The politics facing those who would cut back the program are daunting. Rural healthcare has always had strong bipartisan support because there are critical-access hospitals in every state. The Senate has traditionally been a bulwark of support for special programs that benefit rural areas.
Yet rural providers now find themselves caught up in the same cost-conscious environment that is dominating so many other Washington policy discussions. For instance, Obama's budget proposals for both fiscal 2013 and 2014 called for the reduction in cost-based reimbursement to 100% from 101% for critical-access hospitals, as well as the elimination of that status if another facility is located within 10 miles.
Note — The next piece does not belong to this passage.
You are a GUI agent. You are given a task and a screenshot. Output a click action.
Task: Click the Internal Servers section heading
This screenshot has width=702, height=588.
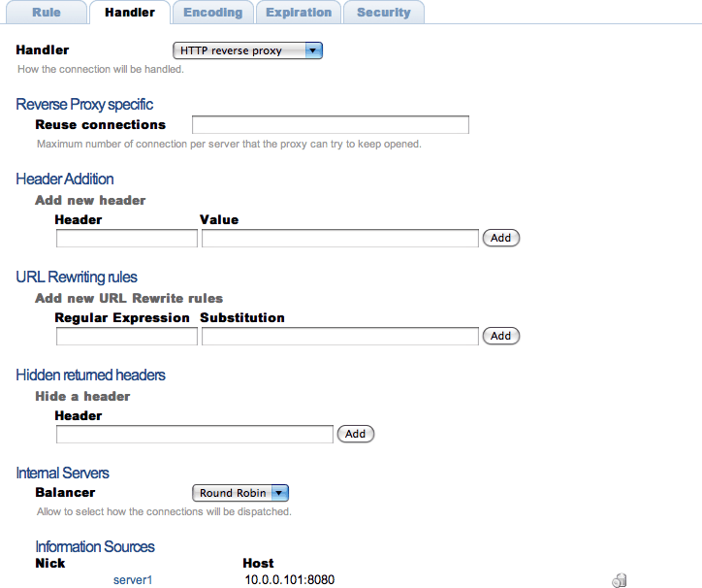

And that has executives at rural providers worried their political immunity from cost-cutting may be fading.
Leah Osbahr, CEO of the county-owned Washington County Memorial Hospital in Potosi, Mo., said her 25-bed hospital has been dealing with a series of cuts that have made staying open a challenge. This year her hospital weathered 2% across-the-board cuts in Medicare (costing her hospital at least $150,000), a drop in Missouri's Medicaid rates for radiology services ($500,000 in cuts), and the impending loss of Medicare disproportionate-share payments.
Meanwhile, Washington County Memorial is writing off more than $400,000 a month in bad debt for patients without any insurance as it clocks in 15,000 visits a year to its emergency department. “It's scary when you're dealing with people's healthcare and jobs in a small community,” she said.
Washington County Memorial is about 23 miles from the nearest hospital, which means it does not qualify for critical-access status under the traditional rules, but would remain in the program under the president's budget proposal. Osbahr said the community has no mass transit, and since it's the second-poorest county in Missouri, many people would lack transportation options to get to the next-closest hospital in Farmington.
“We're just trying to figure out what will happen in the future and brace ourselves,” she said.